Task to complete =>
Leave out all pictures. Extract exactly the lines from the one containing "Image resolution: width=883" through the end of the data.

Provided material =>
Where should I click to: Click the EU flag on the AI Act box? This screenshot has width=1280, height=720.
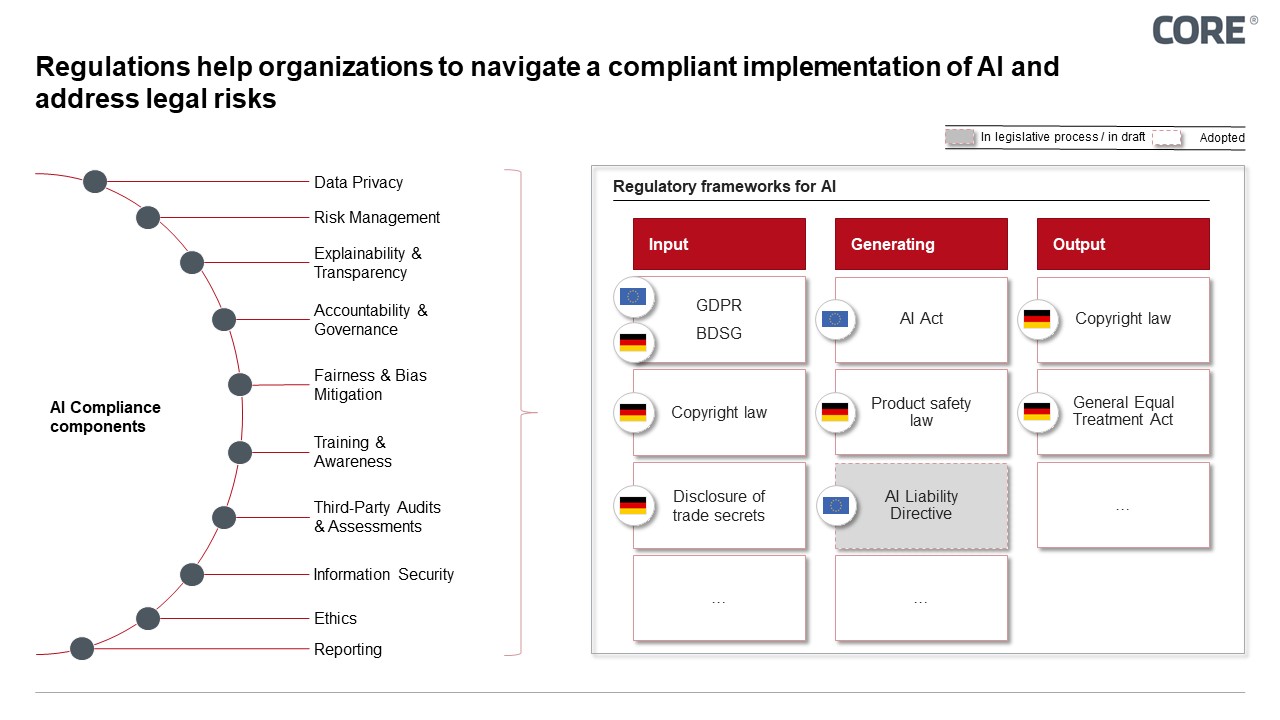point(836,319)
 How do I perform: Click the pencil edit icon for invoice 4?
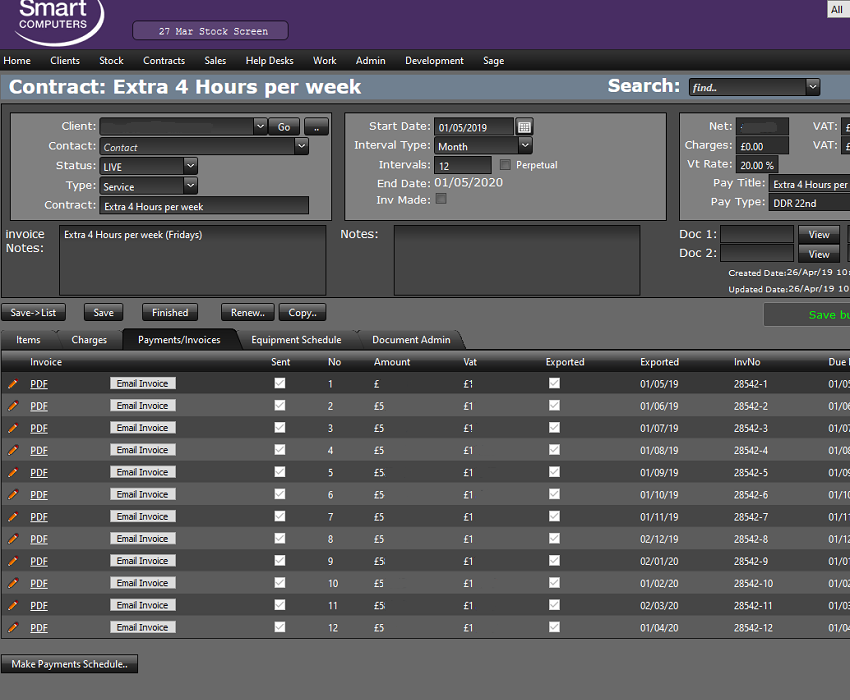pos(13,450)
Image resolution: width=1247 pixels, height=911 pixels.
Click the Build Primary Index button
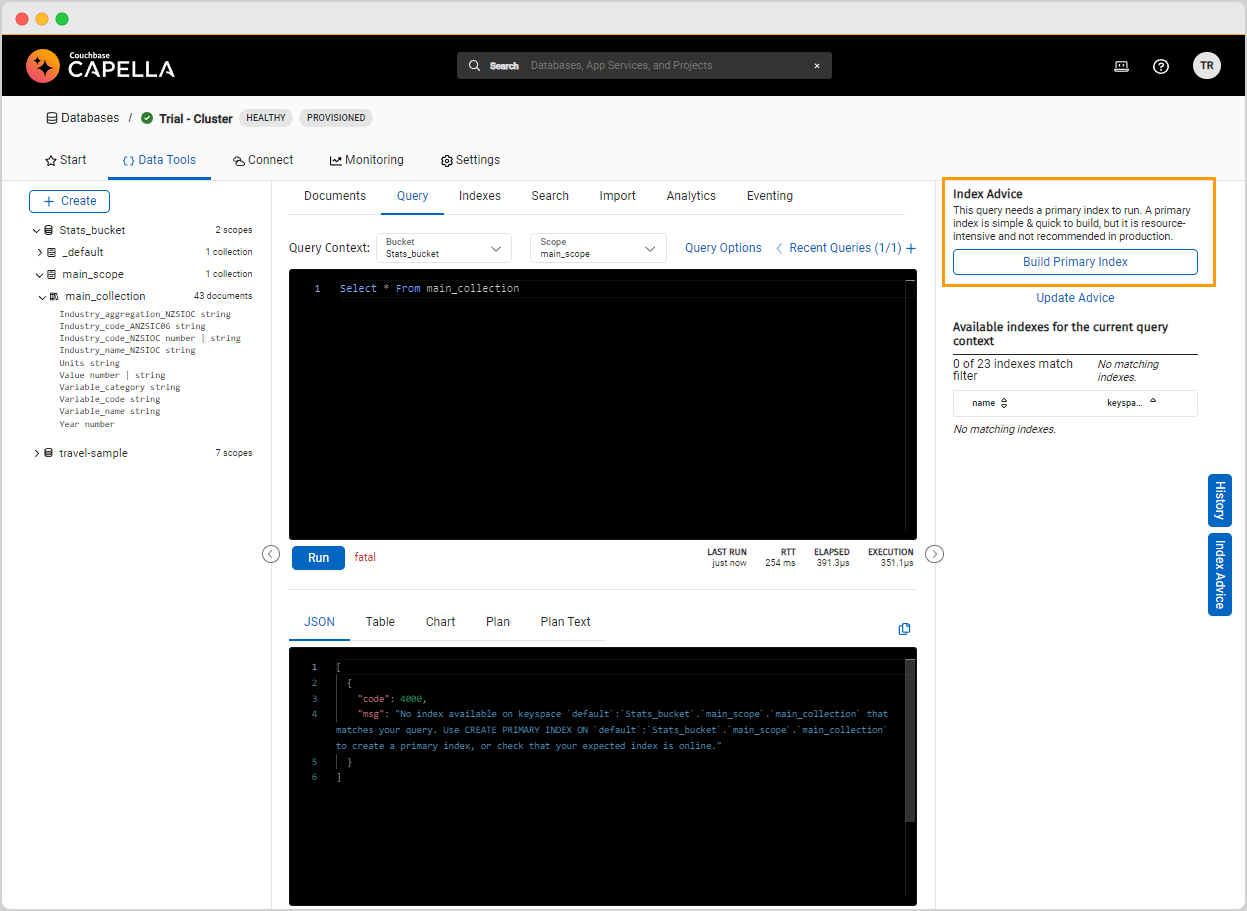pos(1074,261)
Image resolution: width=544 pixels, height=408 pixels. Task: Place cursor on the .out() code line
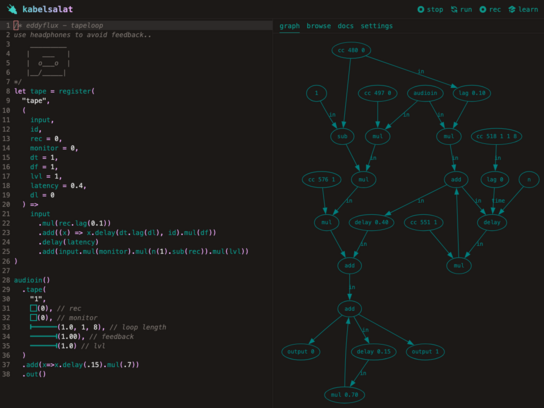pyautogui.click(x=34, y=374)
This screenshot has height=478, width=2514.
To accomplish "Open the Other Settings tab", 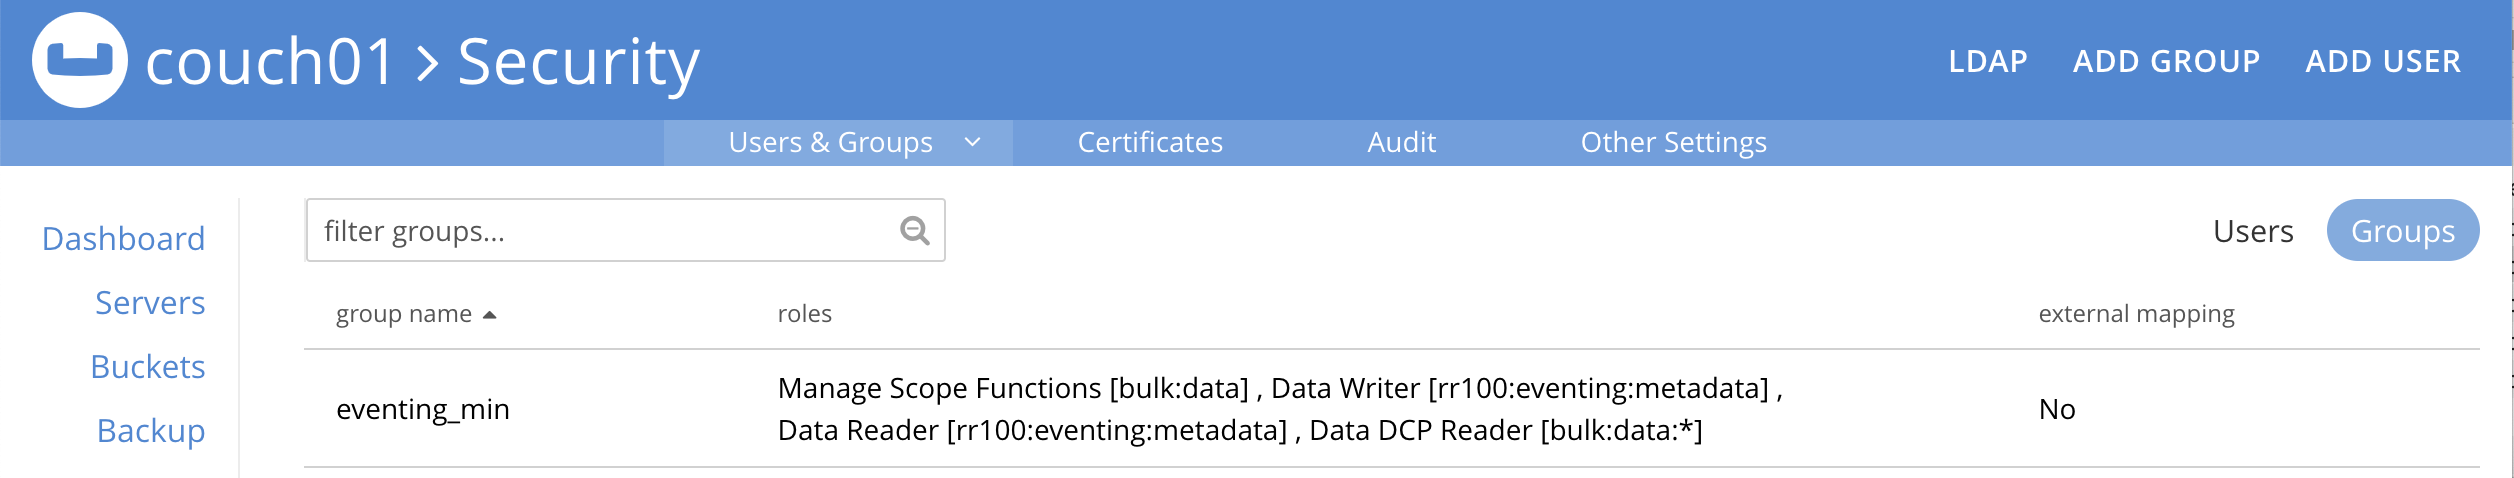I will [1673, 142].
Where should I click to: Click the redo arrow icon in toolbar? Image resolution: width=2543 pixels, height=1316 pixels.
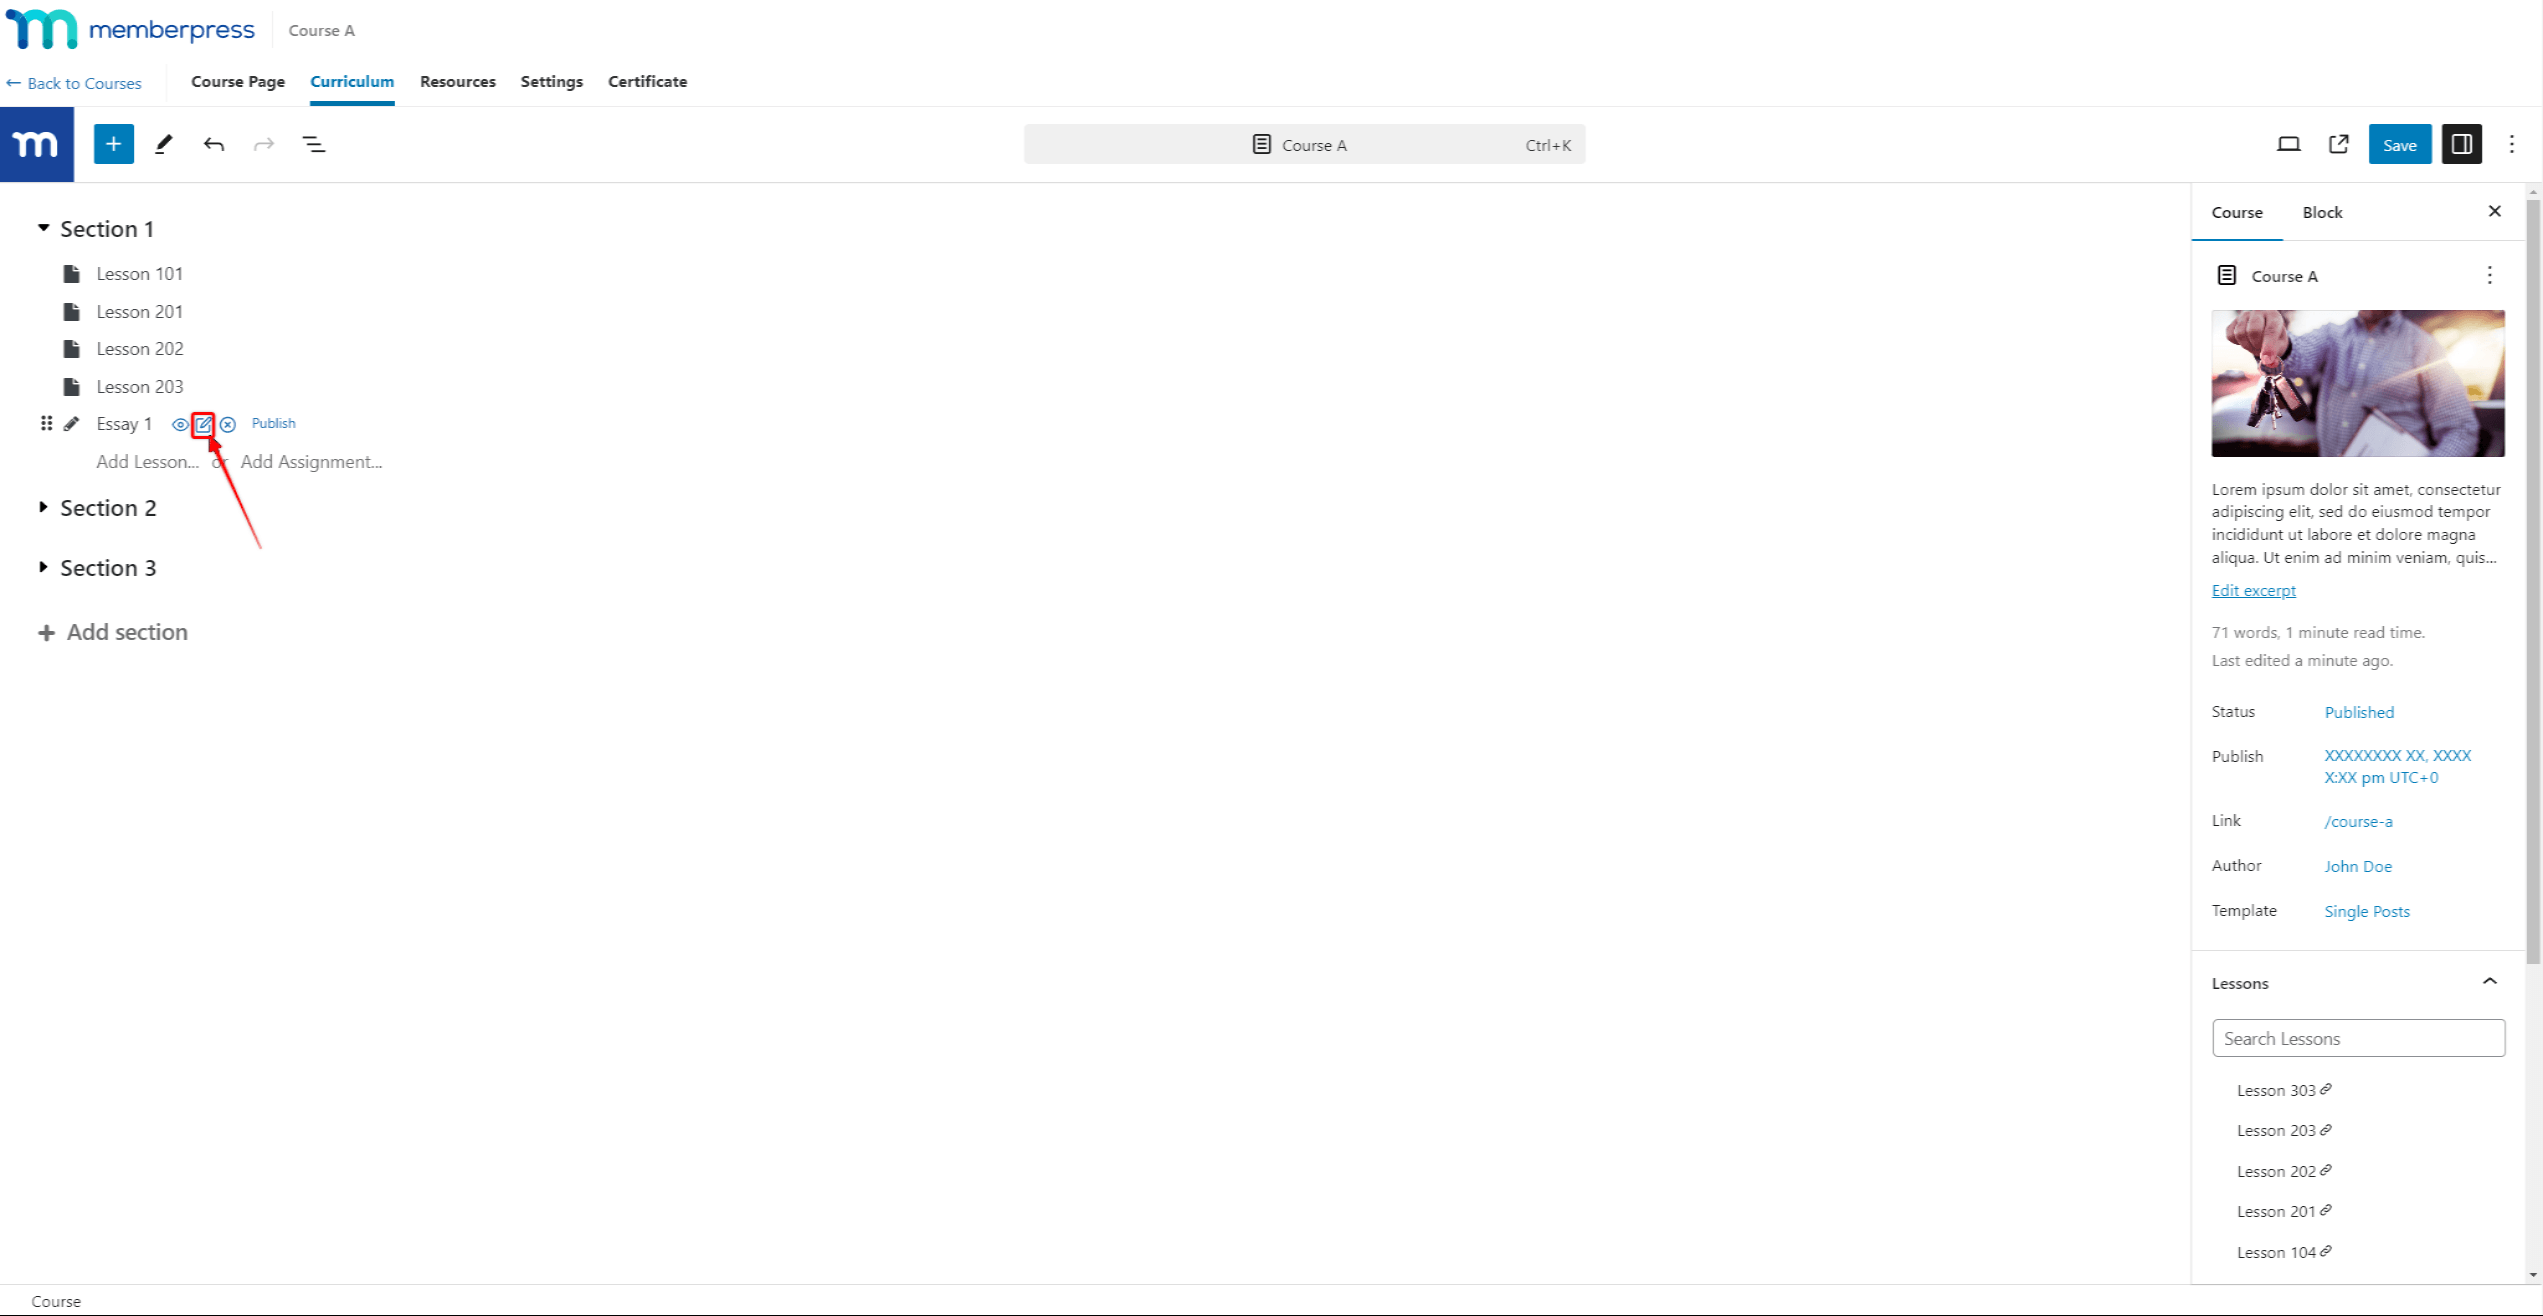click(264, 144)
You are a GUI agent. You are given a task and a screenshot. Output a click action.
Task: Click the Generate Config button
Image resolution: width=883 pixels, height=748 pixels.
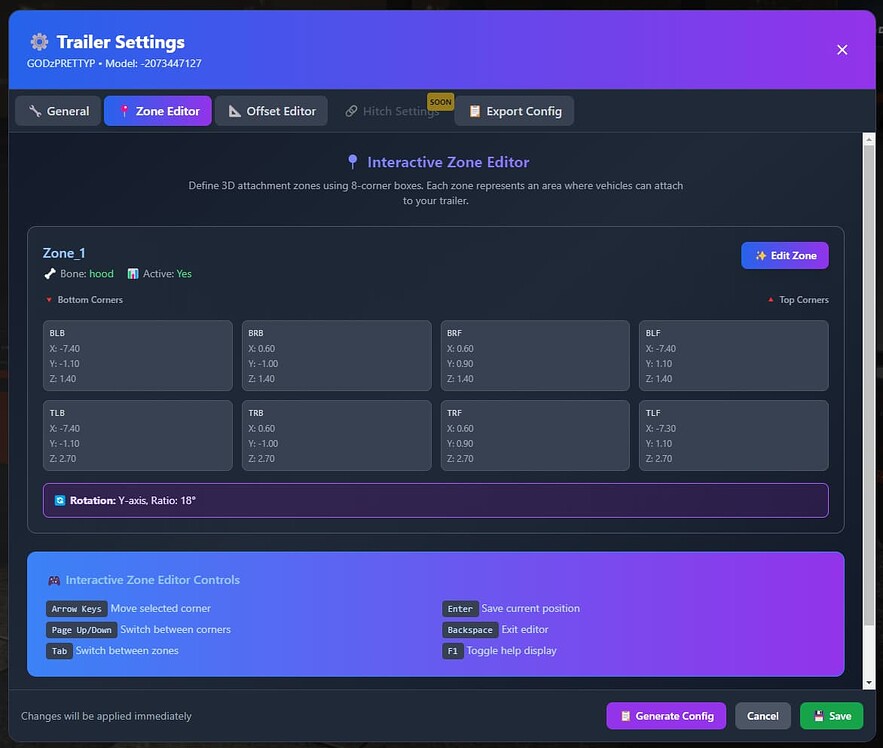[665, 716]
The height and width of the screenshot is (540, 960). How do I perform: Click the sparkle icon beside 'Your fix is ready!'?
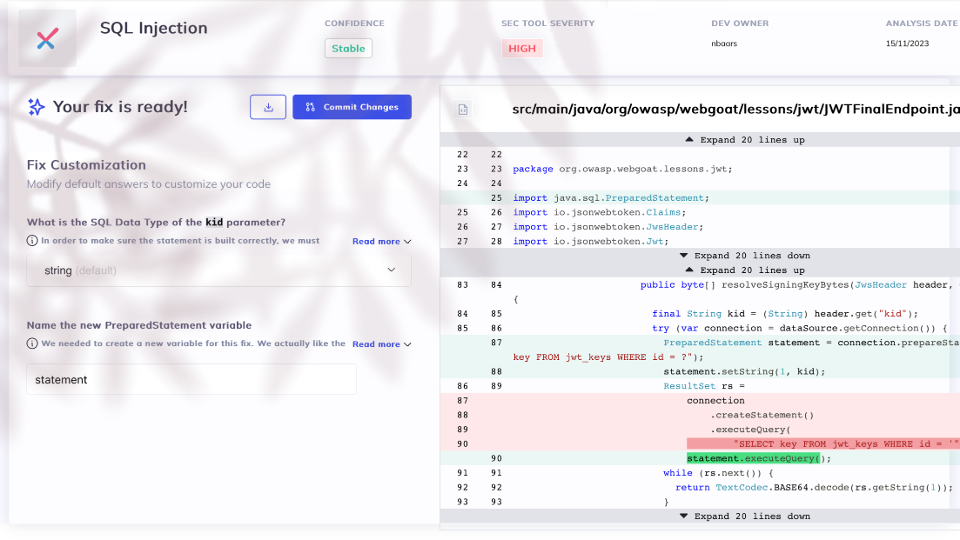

Task solution =>
Image resolution: width=883 pixels, height=748 pixels.
[665, 716]
The height and width of the screenshot is (540, 960). How do I perform: Click the sparkle icon beside 'Your fix is ready!'?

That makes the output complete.